The Dispatch Board Is the Center of Everything
An HVAC dispatcher is the highest-leverage seat in the company. A bad dispatcher costs you six figures a year in missed calls, wasted windshield time, and angry customers. A good dispatcher with a bad tool is working at 50% capacity.
The dispatch board that actually works: - Live map of every tech with real-time location - Color-coded job status: en route, on-site, complete, requires parts - Drag-and-drop reassignment when a job runs long - Automatic notification to the next customer when a job overruns - Parts inventory visible per truck, not just per warehouse - Revenue per tech visible in real time so dispatch can balance who gets the high-ticket jobs
The Parts Problem
Half of all HVAC delays come from missing parts. The tech shows up, diagnoses the issue, and realizes the capacitor or the board they need is not on the truck. The customer waits. Sometimes 3-4 days. In that window, they call someone else.
A parts workflow that runs: - Truck stock auto-replenishes based on consumption, not guesswork - Common failure patterns per brand drive stock decisions - When a diagnosis identifies a part not on the truck, the system checks warehouse inventory and nearby truck inventory - If available locally, a runner delivers within 90 minutes - If ordered, the customer gets a real ETA, not "a few days"
Parts fill rate under 85% is where margin dies. Above 95% is where customers stay loyal.

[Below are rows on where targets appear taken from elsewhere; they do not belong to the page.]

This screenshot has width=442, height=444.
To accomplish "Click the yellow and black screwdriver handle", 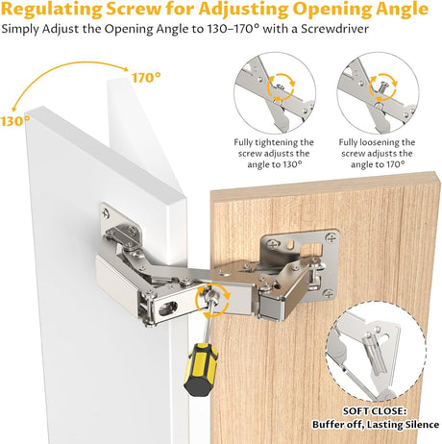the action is pos(200,368).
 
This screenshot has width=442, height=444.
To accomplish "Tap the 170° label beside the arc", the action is pos(146,78).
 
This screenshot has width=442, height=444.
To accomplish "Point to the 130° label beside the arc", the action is pos(14,121).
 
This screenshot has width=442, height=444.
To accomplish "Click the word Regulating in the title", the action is pos(51,10).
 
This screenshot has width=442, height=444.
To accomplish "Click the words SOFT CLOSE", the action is pos(375,411).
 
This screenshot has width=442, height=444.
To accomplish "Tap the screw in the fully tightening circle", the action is pos(280,86).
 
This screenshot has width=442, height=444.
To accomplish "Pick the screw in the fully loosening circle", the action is pos(382,87).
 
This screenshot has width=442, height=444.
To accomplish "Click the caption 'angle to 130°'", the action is pos(275,164).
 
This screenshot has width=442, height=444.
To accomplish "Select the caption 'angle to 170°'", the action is pos(378,164).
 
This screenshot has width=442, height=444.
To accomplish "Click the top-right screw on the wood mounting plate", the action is pos(331,238).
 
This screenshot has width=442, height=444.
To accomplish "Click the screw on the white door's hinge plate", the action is pos(105,212).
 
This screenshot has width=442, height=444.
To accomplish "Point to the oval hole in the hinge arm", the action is pos(168,308).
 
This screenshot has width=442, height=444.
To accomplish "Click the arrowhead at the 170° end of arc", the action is pos(126,69).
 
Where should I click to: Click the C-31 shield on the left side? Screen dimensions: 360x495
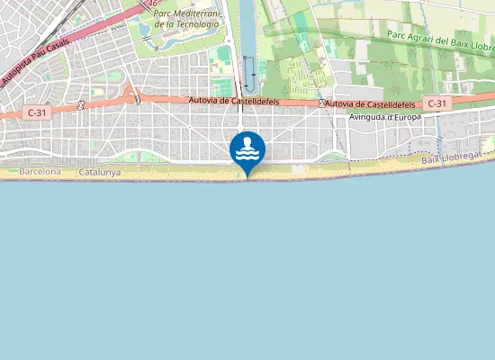pyautogui.click(x=36, y=112)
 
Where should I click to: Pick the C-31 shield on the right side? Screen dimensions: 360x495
pyautogui.click(x=436, y=104)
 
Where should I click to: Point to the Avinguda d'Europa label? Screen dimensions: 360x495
pyautogui.click(x=384, y=117)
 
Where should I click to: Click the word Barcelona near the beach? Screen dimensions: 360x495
pyautogui.click(x=40, y=171)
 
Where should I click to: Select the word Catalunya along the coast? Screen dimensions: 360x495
pyautogui.click(x=100, y=171)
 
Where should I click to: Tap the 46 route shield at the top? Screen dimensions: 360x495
pyautogui.click(x=154, y=3)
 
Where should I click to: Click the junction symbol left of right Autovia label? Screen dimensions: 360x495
pyautogui.click(x=321, y=104)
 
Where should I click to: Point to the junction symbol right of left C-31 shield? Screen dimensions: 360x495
pyautogui.click(x=81, y=105)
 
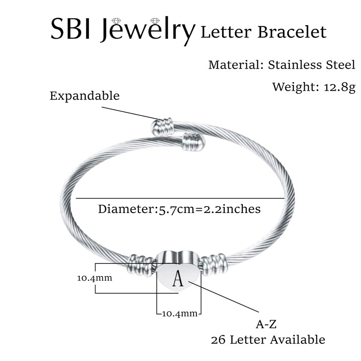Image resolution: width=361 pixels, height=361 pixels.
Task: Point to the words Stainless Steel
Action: [x=312, y=65]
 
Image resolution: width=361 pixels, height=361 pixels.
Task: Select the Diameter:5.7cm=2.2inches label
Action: [x=179, y=209]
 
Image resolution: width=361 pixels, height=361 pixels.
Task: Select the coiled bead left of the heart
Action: [x=140, y=265]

Reviews and Referrals Close the Loop
After every service, the customer should get a review request within 2 hours of the tech leaving. Not the next day, not the next week. Same hour.
The review workflow: - Tech marks job complete in the app - Customer gets an SMS with a direct review link based on their star rating - 4-5 stars route to public review platforms - 1-3 stars route to a private feedback form and a manager gets a task to call
This single workflow moves most HVAC companies from 50-100 Google reviews to 500+ in 12-18 months.
Why This Does Not Build Itself
Every HVAC owner has some of this running, none of it running fully. Building the pieces is easy. Making them work together, every day, across 15-40 field staff, is the hard part. That is operations, not software.